Semantic changes, requiring a change in URI, might include:

  1. Term splitting or consolidation
  2. Semantic changes in definition
  3. Changes in hierarchical relationships, when there's no definition and the hierarchy placement is the only semantic clue

Enforcement of this policy is problematic, since the initial decision on whether a change requires a change in URI is made by the maintainer (the exception is splits or consolidation, where machine enforcement is possible). It's possible that a combination of explicit questions to the maintainer before a submission and some monitoring by the Registry administrator (particularly focusing on new maintainers) might decrease chances of semantically significant changes being made without triggering a new URI. This is certainly an area where experience will be instructive (and research perhaps be useful).

Non-Hosted Vocabularies

A Non-Hosted vocabulary is one that is published (exposed) through the Registry but that is created and maintained by its promulgating agency in a separate registry or as a Web-addressable file in its own namespace.

It seems clear that most of the 'control' over externally managed vocabularies, particularly in terms of versioning, will be at a policy level, since the maintenance agency processes will be independent of the Registry. If the Registry is to make available any notion of 'versioned copies' for these vocabularies, the versioning information at both the vocabulary and term levels must be exposed to the Registry.

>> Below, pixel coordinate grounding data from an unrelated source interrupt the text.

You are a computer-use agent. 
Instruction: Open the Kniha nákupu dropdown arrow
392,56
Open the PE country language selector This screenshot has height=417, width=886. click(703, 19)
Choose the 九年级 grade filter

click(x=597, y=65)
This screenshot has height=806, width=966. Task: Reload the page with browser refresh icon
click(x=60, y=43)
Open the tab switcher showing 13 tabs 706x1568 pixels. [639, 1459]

Ideally, the registry will at some point be able to 'slurp' vocabulary 'snapshots' (if the maintaining agency makes them available) or create from 'slurping' of term changes viable versioned 'snapshots' for use by other services or organizations.

Registry services may be developed to manage agreements with agencies and 'slurping' processes when terms change externally, and the Registry should maintain sequenced copies of the concept schemes to be able to track changes over time and reflect those to vocabulary users.

Versioning for Vocabularies: Notes

At this point it seems relevant to gather information about the issue:

  • I've requested information from Rebecca Guenther and Eric Childress about the administrative information around the LC vocabularies and DDC (respectively) that might help us manage terms in our vocabularies.
  • Some beginnings of consensus:
  • URIs should be stable so long as the semantics of the term/concept do not change
  • Non-semantic changes might be:
    1. Additions of broader, narrower or related terms
    2. Changes in definition for clarification, correction of typos or grammar, etc.
    3. Addition of definition or scope note when none is present
    4. Change in term status
    5. Addition of other information (references, etc.)
  • Semantic changes, requiring a change in URI, might include:
    1. Term splitting or consolidation
    2. Semantic changes in definition
    3. [Possibly] changes in hierarchical relationships (only when there's no definition and the hierarchy placement is the only semantic clue?) [Not sure how we would enforce this]
    4. Changes in RDFS:range or RDFS:domain that result in breaking backward compatibility (e.g., stipulating the use of a URI where a string value had been previously pernitted)

JP's notes on versioning:

  • Some potential versioning requirements:
  1. must be able to allow people/services to create dependencies on a 'versioned' snapshot of a particular SKOS/OWL representation of a vocabulary and it's relationships
  2. must be able to encode the version 'number' in the above snapshot
  3. individual values in a vocabulary may be created, updated, or deprecated, but not deleted
  4. URIs of individual values won't contain version information
  5. Namespaces of vocabulary schemas won't be versioned
  6. Vocabulary schema names will contain version information
  7. Schema name versioning will only change if the version change would break backward compatibility

F2F Meeting Additions

Most control over externally managed vocabularies in terms of versioning will be at a policy level. Services may be developed to manage "slurping" processes when terms change externally, and we should maintain sequenced copies of the concept schemes to be able to track changes over time and reflect those to vocabulary users.